As I speculated at Strange Loop last week, with a few final gaps in the language filled (Object.observe, slated for ES7, weak refs and event loops, and definitely macros! see http://sweetjs.org/) by a future JS standard, we will be "all but done".
Working away at this goal,
It's also compounded because the majority of front-end developers write their code procedurally for each application component, which creates a terrible nest of repetitive and error-prone code.
They feel the pain, don't know how to solve it, so switch to a different syntax, blaming that as the root cause of the problem.

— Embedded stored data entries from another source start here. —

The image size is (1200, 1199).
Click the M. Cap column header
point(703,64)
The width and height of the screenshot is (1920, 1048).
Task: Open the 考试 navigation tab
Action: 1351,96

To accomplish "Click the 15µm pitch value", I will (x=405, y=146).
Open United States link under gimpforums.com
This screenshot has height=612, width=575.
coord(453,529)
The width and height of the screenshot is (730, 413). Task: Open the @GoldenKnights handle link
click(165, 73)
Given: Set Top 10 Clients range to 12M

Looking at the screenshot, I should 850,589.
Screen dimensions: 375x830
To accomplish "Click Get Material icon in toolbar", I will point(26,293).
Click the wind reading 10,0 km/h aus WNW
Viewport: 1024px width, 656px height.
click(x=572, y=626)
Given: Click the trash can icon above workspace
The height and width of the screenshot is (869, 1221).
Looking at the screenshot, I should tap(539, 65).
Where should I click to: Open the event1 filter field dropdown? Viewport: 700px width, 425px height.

But feeling enough pain to viscerally HATE a language, as many front-end developers do, is not something that can simply come from the syntax of the language and the fact that the equality operator does type conversion and whatever small list of gripes users have. Most other languages (including CoffeeScript!) have a similarly-sized set of flaws and aren't nearly as derided.
Overall, cross browser js isn't really that difficult anymore and I rarely see people complaining about that. Of course, I've been part of the AltJS community for a while, and the people I follow closely are not front end developers.
A few of the weakest parts:
- for (var x in y) when used for array iteration or even dict iteration; hasOwnProperty? Really?
- x[obj] = y; seriously, did i really want '[Object object]' as my key?
- the choice of function level scope over block level scope
... local variables right here ...
Lisp has block scope.
Can you write Lisp like this?
var x = 2;
Compiles and runs with f(undefined)
I don't know of any JS developers that hate JS. I know a lot that hate some browser implementations of JS though.
Ah, the "only the libraries make the language tolerable" argument.
My experience has pretty much been that most of the devs who thinks the libraries are hiding problems with the language are confused on one or both of the following points:
2) the idea that a language is terrible if it doesn't have a specific class-based OO model
Hard to say in your case, though, given that you didn't mention any specific problems or solutions presented by specific libraries.
I use date.js or moment.js whenever I have to deal with times/dates in JS because the built in date support is pretty bad.